Débat public sur la pièce Skoura

L’apport du roman au théâtre souligné

Le débat, qui a suivi la présentation de la pièce « Skoura » du Théâtre régional de Souk Ahras, jeudi 18 mars, a notamment abordé l’adaptation du roman au théâtre.

«L’adaptation du roman au théâtre est une tendance davantage pratiquée ; cela se fait de plus en plus. Et c’est une très bonne chose ; c’est une expérience enrichissante qui nourrit le théâtre et lui donne une dynamique marquante», a relevé Mohamed Boukeras, universitaire et critique d’art dramatique et actuel directeur de l’Institut supérieur des métiers des arts de spectacle et de l’audiovisuel (ISMAS).

La scénographie critiquée

«Adapter un roman d’Amin Zaoui est, dans un premier temps, un hommage rendu à l’auteur, et, dans un deuxième temps, une manière de fructifier le théâtre et de le faire progresser vers de nouvelles expériences », a-t-il ajouté relevant que “le souffle romanesque” est omniprésent dans la pièce. « La force et  le caractère du roman sont intensément présents sur scène », a-t-il dit.  S’il a apprécié la pièce, le jeu et l’interprétation, il a, toutefois, déploré la scénographique qui était, selon lui, défaillante.  
« J’ai travaillé selon les moyens du bord ». « La scénographie était sommaire, statique et figée, elle n’a pas servi la mise en scène, elle n’a pas accompagné la pièce, elle n’a pas soutenu le jeu », a souligné Mohamed Boukeras.
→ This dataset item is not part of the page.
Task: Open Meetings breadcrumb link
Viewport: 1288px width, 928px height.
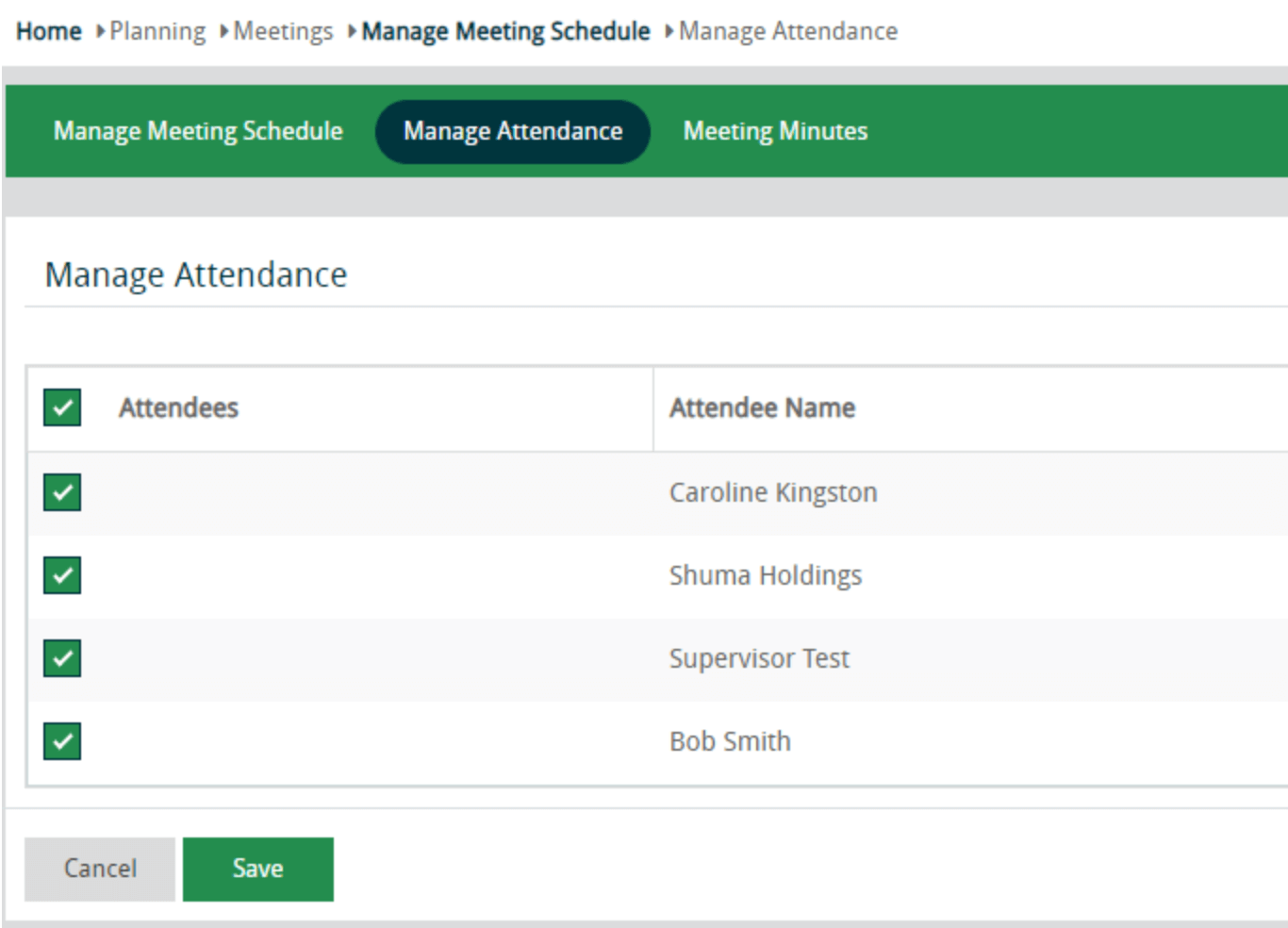Action: 283,31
“Le temps d’un éclat de rire”

De son côté, Ali Djebara, le metteur en scène, a expliqué vouloir  donner une plus grande importance au texte. « Je voulais évoquer la condition de la femme, notamment les femmes divorcées qui, dans notre société, sont mal vues. Pourquoi indique-t-on du doigt la femme, alors que l’homme a ses défauts », a-t-il relevé.   Interrogé sur les conditions de travail, Ali Djebara a déclaré : « J’ai travaillé dans des conditions très difficiles. L’enveloppe budgétaire  ne  m’a pas permis  de développer la pièce comme je le souhaitais. Cela explique l’insuffisance de  la scénographie. J’ai travaillé selon les moyens du bord. ».  La pièce est tragique, mais elle est traversée de parenthèses contenant de l’humour. A ce propos, Ali Djebara a dit : « Pourquoi l’humour, c’est parce que la pièce est d’une ampleur dramaturgique  telle que j’ai voulu l’assouplir pour créer des moments de répit, de décontraction ; c’est juste pour divertir le public le temps d’un éclat de rire».

“Théâtraliser des questions philosophiques”

« La pièce montre, d’une part, comment mettre en scène un texte narratif, donc un roman, et, d’autre part, de quelle façon peut-on théâtraliser des questions philosophiques, tels que le respect pour le travail qui anoblit  l’homme et  le rend, socialement parlant, responsable ;  la liberté individuelle qui rend l’homme garant  de  sa  personne, de  sa vie, de son avenir, et comment défendre  cette liberté et ne pas la confondre avec la liberté collective”, a souligné Amin Zaoui, auteur du roman, adapté à la scène. “Qu’est-ce qu’on doit interdire et qu’est-ce qu’on doit tolérer sans qu’il y ait atteinte aux libertés individuelles ou causer des préjudices aux libertés collectives. La pièce matérialise divers sujets et problèmes qui caractérisent notre société. », a-t-il poursuivi . « J’ai apprécié le jeu que j’ai trouvé étonnant. J’ai  aimé l’interprétation des comédiens qui ont su représenter leur personnage sur les planches. », a noté Amin Zaoui.